Amazon has rolled out a whole-building version of its Alexa AI voice assistant for landlords, billing ‘Alexa for Residential’ as extending smart-home functionality to renters – tenants’ consent apparently not required.
The e-commerce giant announced Alexa for Residential on Thursday, describing it as a feature “that makes having an Alexa-enabled home accessible for anyone, regardless of whether they rent or own their home.” Tenants can link up their own Amazon account, but if they don’t have one, no problem – they’ll be placed on the building’s system.
Landlords, Amazon explains, will have the option to provide “custom voice experiences for their residents,” which could easily translate to charging a higher rent for the ability to submit maintenance requests, reserve amenities like laundry or gym time, pay their rent, and so on using the AI device.
Residents living under the watchful eye of Alexa will also be able to “control their lights, thermostat, lock, blinds, and more with no setup required,” Amazon explains in its promotional materials, adding that those lucky enough to have their own Amazon account can also listen to their music playlists, call friends and family, and – of course – shop on Amazon.
The company reassured potential users for whom this sounds like a techno-dystopian nightmare that landlords who sign up for the building-wide service won’t be able to access data from individual tenants, and all voice recordings will be deleted on a daily basis.
Of course, Amazon has promised strict privacy controls before, only for it to emerge that third-party contractors could hear users having sex, ‘deleted’ recordings were actually still lurking on Amazon’s servers, and private recordings were being sent to strangers on the other side of the world. Alexa devices have also been hauled into court as evidence in criminal cases.
Even tenants whose relationship with their landlord is 100 percent friendly might not want them tracking their comings and goings, and a group of New York City tenants successfully sued their landlord last year to require the installation of normal “dumb” locks with physical keys after their building was fitted with a “smart” lock on the lobby that they argued was being used to track their movements.
While Amazon insists installing Alexa in apartment buildings will only “make your property more attractive to residents,” even some mainstream media outlets are starting to have second thoughts about shoehorning the inquisitive AI assistant into private homes and spaces. The Verge half-heartedly mentioned “science fiction shows warning us about this sort of thing” – it’s been a recurring trope since the days of Ray Bradbury, but has fully converged with reality in the Black Mirror era.

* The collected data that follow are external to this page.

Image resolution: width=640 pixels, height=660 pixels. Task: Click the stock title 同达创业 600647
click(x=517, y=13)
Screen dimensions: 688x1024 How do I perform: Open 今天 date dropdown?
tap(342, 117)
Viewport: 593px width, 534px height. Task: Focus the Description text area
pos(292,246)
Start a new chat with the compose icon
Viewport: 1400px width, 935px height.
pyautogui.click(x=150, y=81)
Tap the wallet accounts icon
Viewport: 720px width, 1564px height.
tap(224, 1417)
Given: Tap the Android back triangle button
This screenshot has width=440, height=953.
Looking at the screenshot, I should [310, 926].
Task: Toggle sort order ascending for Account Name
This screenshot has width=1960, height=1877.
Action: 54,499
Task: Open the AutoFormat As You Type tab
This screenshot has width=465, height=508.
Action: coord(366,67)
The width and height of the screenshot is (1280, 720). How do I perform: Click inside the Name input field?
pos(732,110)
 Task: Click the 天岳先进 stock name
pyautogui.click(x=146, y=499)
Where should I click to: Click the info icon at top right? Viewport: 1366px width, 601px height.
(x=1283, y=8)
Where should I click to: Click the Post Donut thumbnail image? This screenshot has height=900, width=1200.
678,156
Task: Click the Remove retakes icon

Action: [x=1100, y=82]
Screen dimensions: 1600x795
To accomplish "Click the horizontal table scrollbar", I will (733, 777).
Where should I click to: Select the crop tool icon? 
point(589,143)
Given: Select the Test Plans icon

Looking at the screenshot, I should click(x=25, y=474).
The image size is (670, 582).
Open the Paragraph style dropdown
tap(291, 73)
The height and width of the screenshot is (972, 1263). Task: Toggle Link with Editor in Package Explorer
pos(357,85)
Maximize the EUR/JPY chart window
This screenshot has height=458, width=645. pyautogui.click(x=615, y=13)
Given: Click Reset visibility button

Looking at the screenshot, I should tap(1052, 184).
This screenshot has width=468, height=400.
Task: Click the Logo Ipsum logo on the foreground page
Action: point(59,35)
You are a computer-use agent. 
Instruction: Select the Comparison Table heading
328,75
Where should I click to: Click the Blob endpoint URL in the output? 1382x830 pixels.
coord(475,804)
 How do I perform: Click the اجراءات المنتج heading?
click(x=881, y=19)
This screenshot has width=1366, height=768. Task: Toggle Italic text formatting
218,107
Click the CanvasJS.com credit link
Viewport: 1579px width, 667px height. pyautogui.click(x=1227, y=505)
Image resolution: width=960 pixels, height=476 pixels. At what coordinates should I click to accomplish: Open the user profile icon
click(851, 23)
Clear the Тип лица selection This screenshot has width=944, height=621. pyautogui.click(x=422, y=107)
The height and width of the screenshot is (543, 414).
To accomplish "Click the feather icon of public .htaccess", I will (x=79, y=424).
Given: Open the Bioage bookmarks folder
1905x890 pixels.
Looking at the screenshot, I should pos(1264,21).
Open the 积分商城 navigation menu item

However, Amazon cited a survey from the National Apartment Association that claimed 84 percent of apartment renters actually want smart devices in their home – and 61 percent want them so much they’d pay for them.
Amazon already has existing agreements with vacation properties via RedAwning.com and with hotels via Alexa for Hospitality. Another startup has placed the devices in senior living centers. Soon, it will be difficult to get away from the devices. Alexa for Residential is being debuted by a handful of companies in Annapolis, Maryland; Denver, Colorado; and parts of Florida.
Alexa, as some might recall, once had a funny habit of shutting off when users asked it if it was working with the CIA (which paid Amazon $600 million to build a ‘secure’ cloud for the entire US intelligence apparatus). But that glitch has been worked out, and everything’s working fine now.
On the bright side, if the walls start talking to you, it no longer means you’re crazy.